Enable query acceleration based on a native engine - E-MapReduce

JindoTable provides a native engine that can be used to accelerate the queries of files. This feature accelerates the speed of Spark, Hive, or Presto to query ORC or Parquet files. It is disabled by default.

Prerequisites

An E-MapReduce (EMR) cluster of V3.35.0 or later V3.X.X, or V4.9.0 or later V4.X.X is created. ORC or Parquet files are stored in JindoFS or Object Storage Service (OSS).

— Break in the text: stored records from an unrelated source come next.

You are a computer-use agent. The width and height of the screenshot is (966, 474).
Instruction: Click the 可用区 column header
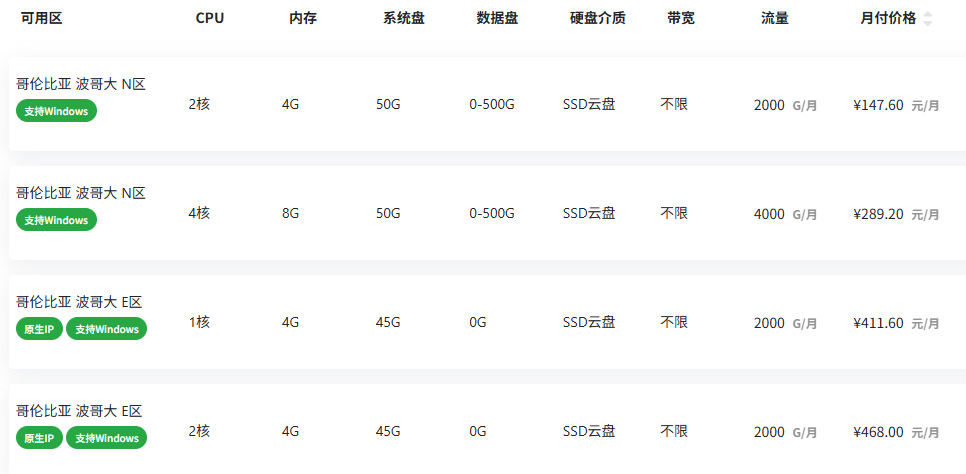click(x=41, y=18)
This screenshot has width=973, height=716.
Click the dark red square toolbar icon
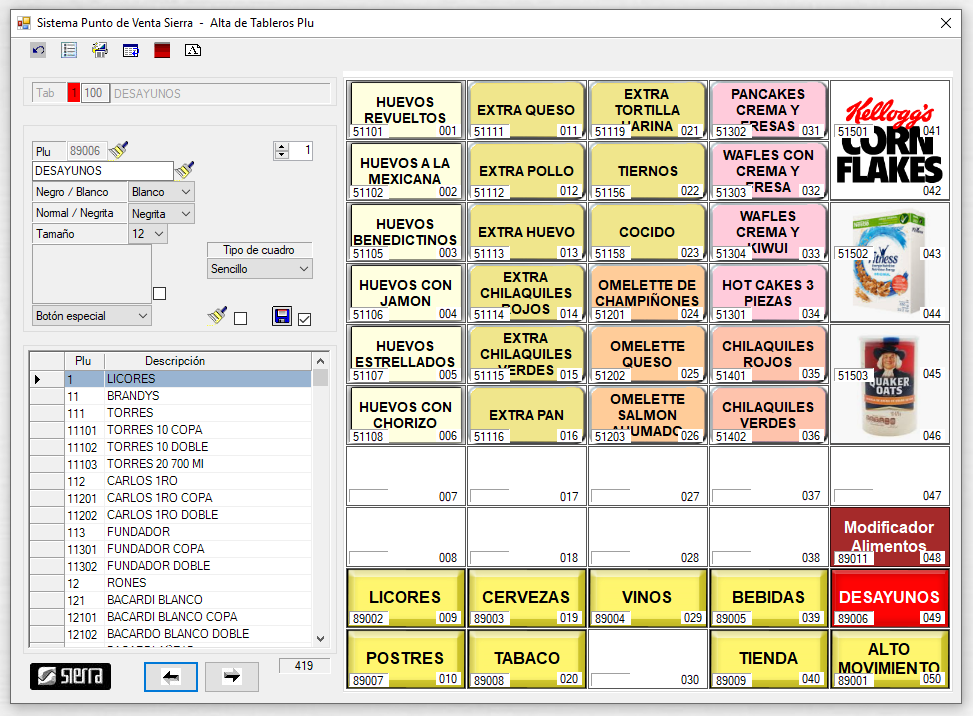pos(162,50)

For more information about how to create an EMR cluster, see Create a cluster.

Background information

The following table lists the supported Spark, Hive, and Presto engines and the file formats supported by each engine.

Engine	ORC	Parquet
Spark2	Supported	Supported
Presto	Supported	Unsupported
Hive2	Unsupported	Supported

Limits

Data of the binary type is not supported.
Partitioned tables whose values of partition key columns are stored in files are not supported.
You are not allowed to use spark.read.schema (userDefinedSchema) to define a schema because the schema may be inconsistent with the existing file schema.
Data of the date type must be in the YYYY-MM-DD format and range from 1400-01-01 to 9999-12-31.
Queries of columns that are case-sensitive in the same table cannot be accelerated. For example, queries of the ID and id columns of the same table cannot be accelerated.

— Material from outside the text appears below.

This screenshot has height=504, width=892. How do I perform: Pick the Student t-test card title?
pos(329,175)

Improve performance of Spark to read data

Enable query acceleration for ORC or Parquet files in JindoTable.
Note
- Query acceleration consumes off-heap memory. We recommend that you add --conf spark.executor.memoryOverhead=4g to a Spark task to apply for additional resources for query acceleration.
- You can use the native engine when Spark reads data from ORC or Parquet files.
- Configure global parameters.
  For more information, see Configure the global parameters of Spark.
- Configure job-level parameters.
  You can add Spark startup parameters when you run Spark Shell or Spark SQL jobs.
```
spark.sql.extensions==io.delta.sql.DeltaSparkSessionExtension,com.aliyun.emr.sql.JindoTableExtension
```
  For more information about the configurations of jobs, see Configure a Spark Shell job or Configure a Spark SQL job.
Check whether query acceleration is enabled.
1. Access the web UI of Spark History Server.
2. On the SQL tab of Spark, view the execution task.
  If JindoDataSourceV2Scan appears, query acceleration is enabled. Otherwise, check the configurations in Step 1.

Improve performance of Presto to read data

Presto has built-in catalog: hive-acc. You can use catalog: hive-acc to enable query acceleration.

Example:

presto --server https://emr-header-1.cluster-xxx:7778/ --catalog hive-acc --schema default

emr-header-1.cluster-xxx indicates the hostname of the emr-header-1 node.

Note

Complex data types, such as MAP, STRUCT, and ARRAY, are not supported when you use this feature in Presto.

Improve performance of Hive to read data

Important

If you want to schedule jobs in a more stable environment, we recommend that you disable this feature in Hive.

EMR Hive V2.3.7 (EMR V3.35.0) has integrated a plug-in provided by JindoTable. The plug-in accelerates queries of Parquet files. You can set hive.jindotable.native.enabled in your Hive job to enable query acceleration. Alternatively, you can add the hive.jindotable.native.enabled custom parameter and set it to true on the hive-site.xml tab of the Hive configuration page to enable query acceleration, and restart Hive. The latter is suitable to Hive on MapReduce and Hive on Tez.

Example:

set hive.jindotable.native.enabled=true;

Note

Complex data types, such as MAP, STRUCT, and ARRAY, are not supported when you use this feature in Hive.

Configure the global parameter of Spark

Go to the Spark service page.
1. Log on to the Alibaba Cloud EMR console.
2. In the top navigation bar, select the region where your cluster resides and select a resource group based on your business requirements.
3. Click the Cluster Management tab.
4. On the Cluster Management page, find your cluster and click Details in the Actions column.
5. In the left-side navigation pane, choose Cluster Service > Spark.
On the Spark service page, click the Configure tab.
Find the spark.sql.extensions parameter and change its value to io.delta.sql.DeltaSparkSessionExtension,com.aliyun.emr.sql.JindoTableExtension.
Save the configurations.
1. Click Save in the upper-right corner of the Service Configuration section.
2. In the Confirm Changes dialog box, specify Description and click OK.
Restart ThriftServer.
1. Choose Actions > Restart ThriftServer in the upper-right corner.
2. In the Cluster Activities dialog box, specify Description and click OK.
3. In the Confirm message, click OK.